In a similar fashion, the intermediate isocyanate can be trapped by tert-butyl alcohol, yielding the tert-butoxycarbonyl (Boc)-protected amine.

The Hofmann Rearrangement also can be used to yield carbamates from α,β-unsaturated or α-hydroxy amides or nitriles from α,β-acetylenic amides in good yields (≈70%).
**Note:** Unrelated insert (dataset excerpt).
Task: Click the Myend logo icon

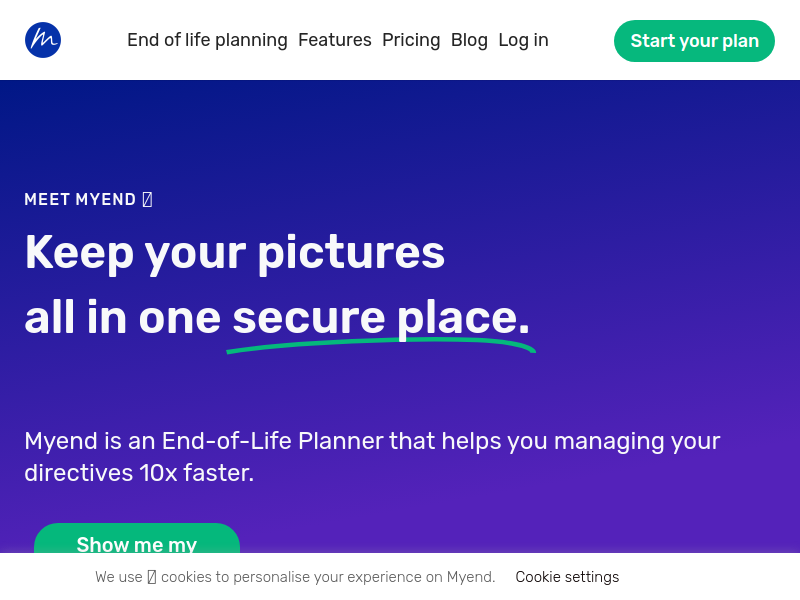Action: pos(43,40)
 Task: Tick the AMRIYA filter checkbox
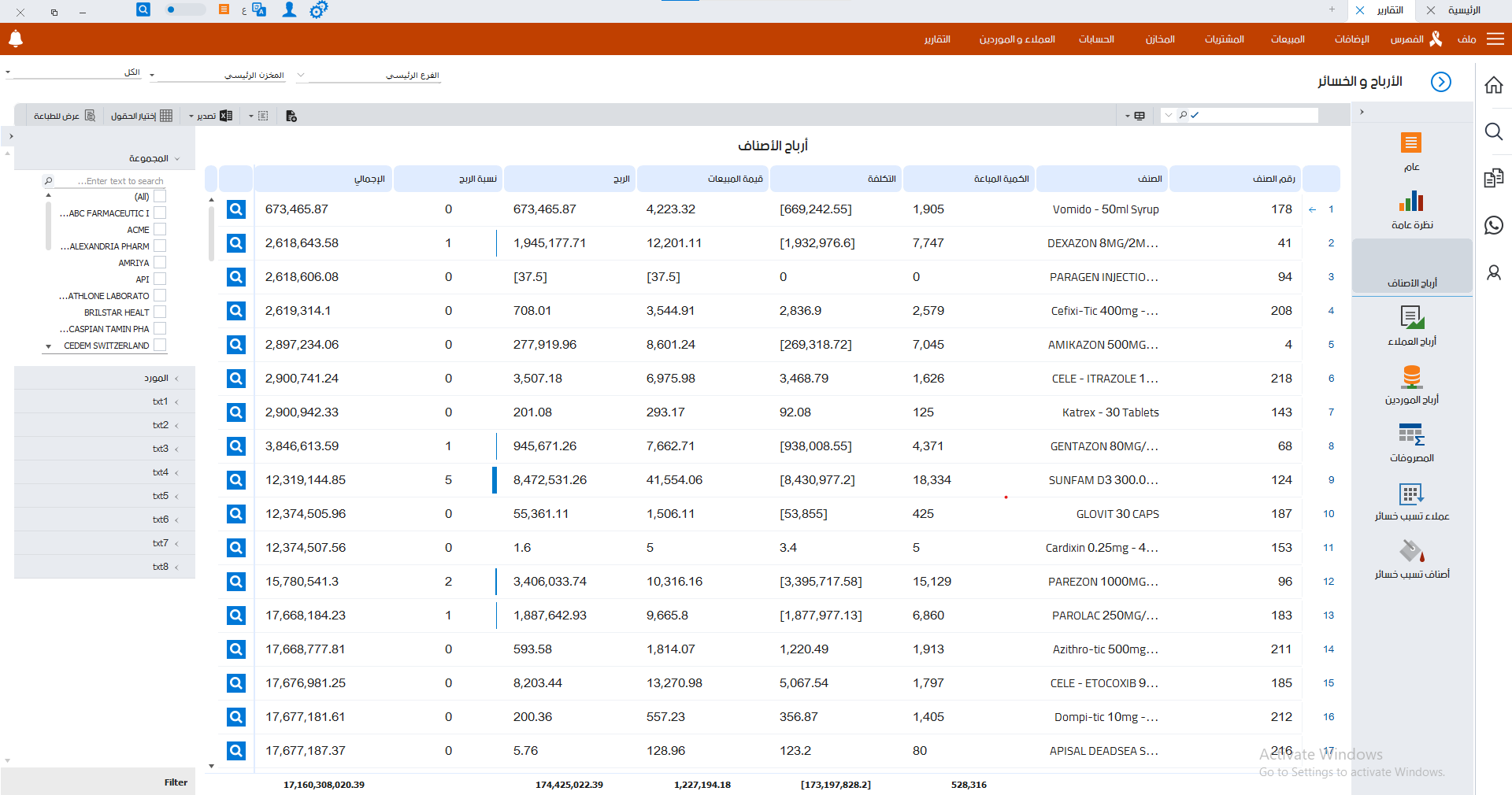160,262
In the Schestakov rearrangement, the substrate is a urea and the product a diacyl hydrazide.

==Applications==
- The preparation of anthranilic acid from phthalimide
- The conversion of Nicotinamide into 3-Aminopyridine
- A process for chemical synthesis and isolation of gabapentin with high yield and purity starts with conversion of 1,1-cyclohexanediacetic anhydride to an amide by reaction with a solution of ammonia in isopropanol and is followed by a Hofmann rearrangement in an freshly prepared aqueous solution of sodium hypobromite.

==See also==
- Beckmann rearrangement
- Curtius rearrangement
- Haloform reaction
- Lossen rearrangement
- Schmidt reaction
- Weerman degradation
- Wolff rearrangement

==Bibliography==
- Clayden, Jonathan (2007). "Organic Chemistry"
- Fieser, Louis F. (1962). "Advanced Organic Chemistry"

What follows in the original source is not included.